The second reason is that freelancers themselves sell skills cheap because they prefer flexible work hours and enough free time away from work over higher pay. Stay-at-home moms and single moms are the single largest community worldwide who’re known to underquote prices for their work.

Problems Affecting Freelancer Pay

In 2020, the biggest problem affecting freelancer pay is the Covid-19 pandemic. European and other freelancers are increasingly taking pay cuts because buyers are bargaining hard at a time when rampant unemployment is plaguing the world, finds a study by the University of Oxford.

In Europe, freelancer organizations decided to unanimously slash their rates by five percent to 10 percent to help companies counter the economic downturn wrought by the Covid-19 pandemic, despite the demand for freelance work increasing.

In other situations, freelancers themselves believe in keeping their prices to the minimum to attract more clients while bagging newer ones. This trend harms freelancers worldwide since anyone that asks for more risks losing their work and client.

Other than highly respected freelance portals, a freelancer has no guarantees that a client will pay for the work. Large portals such as Upwork.com, FlexJobs.com and Fiverr.com among others hold the money in escrow accounts and ensure that a freelancer gets paid for the work. However, that’s not the case with several other portals and job boards and assume no responsibilities for paying freelancers.

In most countries of the world, organizations such as Freelancers Union doesn’t exist. Hence, freelancers don’t have a unified voice against loss of pay or other problems arising from working for remote clients. In fact, Freelancers Union is one of the very few organizations worldwide that litigates clients for defaulting on freelancer payments.

Millions of freelancers around the world prefer to work only four days a week or maximum 40 hours since they wish to have more leisure time for other activities.

Others view freelance work as side-gigs and hence, never really establish themselves in the freelancing industry.

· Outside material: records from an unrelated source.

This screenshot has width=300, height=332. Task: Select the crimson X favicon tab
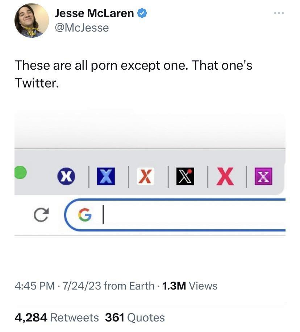pyautogui.click(x=225, y=176)
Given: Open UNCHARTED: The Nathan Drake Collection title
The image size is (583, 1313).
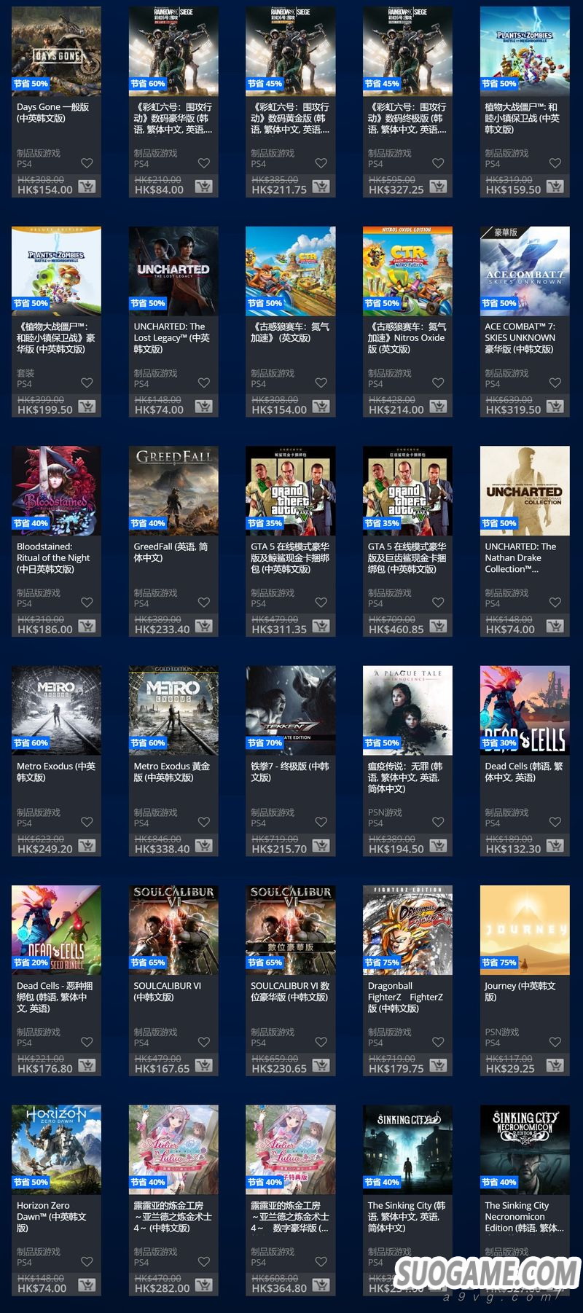Looking at the screenshot, I should (x=520, y=557).
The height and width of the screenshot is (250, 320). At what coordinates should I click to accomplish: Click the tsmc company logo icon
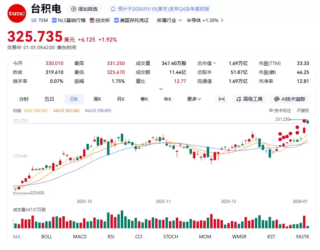(16, 13)
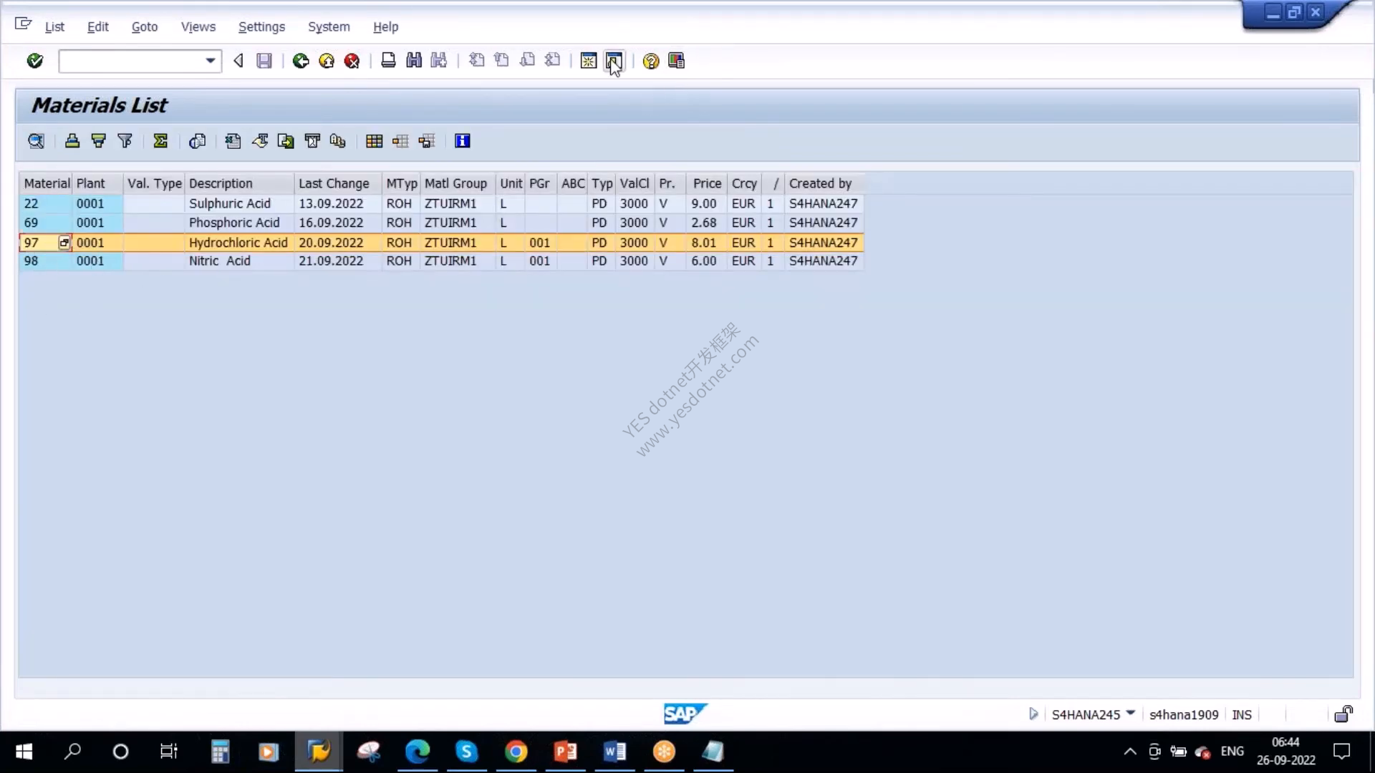Click the Set filter funnel icon
This screenshot has height=773, width=1375.
point(125,141)
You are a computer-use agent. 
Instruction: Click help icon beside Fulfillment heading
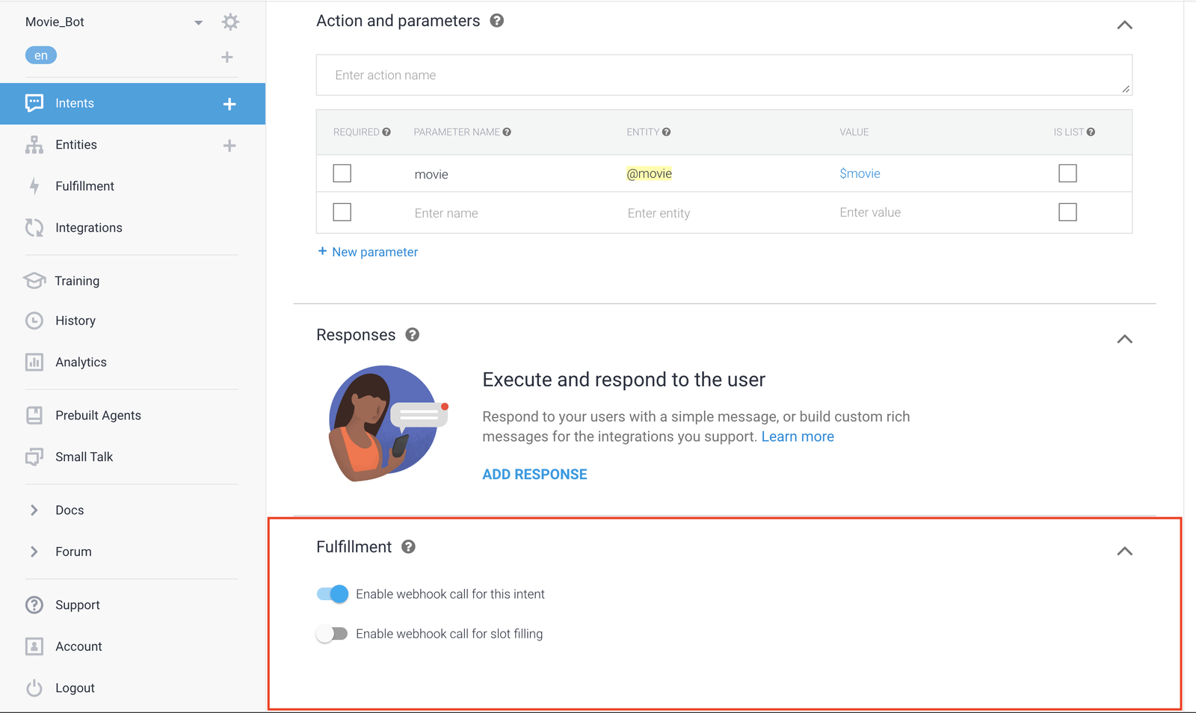pos(408,547)
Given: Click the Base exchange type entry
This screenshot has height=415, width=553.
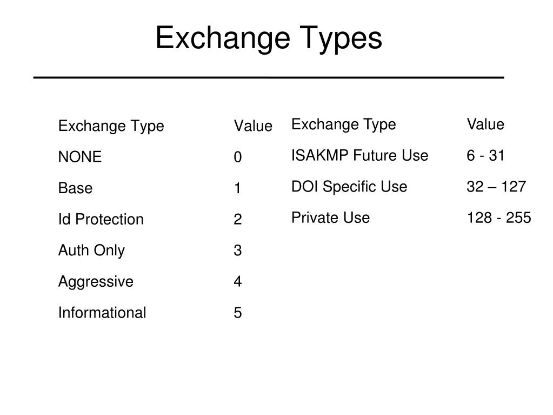Looking at the screenshot, I should tap(75, 188).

Scams Affecting Freelancers Worldwide

Freelancers worldwide lose millions of Dollars annually on scams.

The most common scam affecting freelancers is posting jobs that pay high, getting work done and fleeing without paying. This affects freelancers who find work from dubious sources and sometimes, also respectable job boards.

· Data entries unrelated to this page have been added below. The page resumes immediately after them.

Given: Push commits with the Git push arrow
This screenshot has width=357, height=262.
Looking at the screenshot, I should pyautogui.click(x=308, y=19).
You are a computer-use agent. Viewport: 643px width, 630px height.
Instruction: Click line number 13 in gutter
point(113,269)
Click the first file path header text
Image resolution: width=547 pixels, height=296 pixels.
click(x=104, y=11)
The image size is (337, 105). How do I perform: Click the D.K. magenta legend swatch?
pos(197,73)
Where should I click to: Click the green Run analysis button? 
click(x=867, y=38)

The other is more serious and involves identity theft. A client will seek details such as bank account number, Social Security details and Inland Revenue Service documents as part of identity verification before payment. These details are used for stealing identity while a freelancer never gets the work or loses money.

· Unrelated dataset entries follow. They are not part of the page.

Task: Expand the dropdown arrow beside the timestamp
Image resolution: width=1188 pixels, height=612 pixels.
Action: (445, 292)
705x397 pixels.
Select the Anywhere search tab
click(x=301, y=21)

There’re different types of frauds and scams that freelancers need to be aware of if they wish to make money and protect themselves and their families. The Federal Bureau of Investigation also issues advisories on online scams that may affect freelancers who work online most of the time.

Difference between Freelance & Side-Gig

In recent years, there’s been a lot of discussion about the difference between a side-gig and genuine freelance work. While experts are hard-pressed to find a clear distinction, the following definition is widely acceptable.

 A side-gig worker is someone who does freelance work only occasionally for money and not with the intention of pursuing a career. On the other hand, a professional freelancer is someone that develops their career despite working for several projects for various clients at the same time.

Regardless of the difference, both freelance work and side-gigs are here to stay, aver experts.

Closing Thoughts

The years ahead hold a lot of challenges for the entire freelance industry worldwide. One of them is posed by changing work dynamics forced by the ongoing Covid-19 pandemic. As companies around the world file for bankruptcy or close for good, the demand for freelancers might spiral downwards in coming years.

At the same time, the trend of working from home and demand for remote workers might bring about some buoyancy in the freelance market. Though projections before 2020 indicated that freelancing will flourish and boom, the pandemic seems to have put a spoke in the wheels, both in the number of people that might work freelance and the money that freelancers make.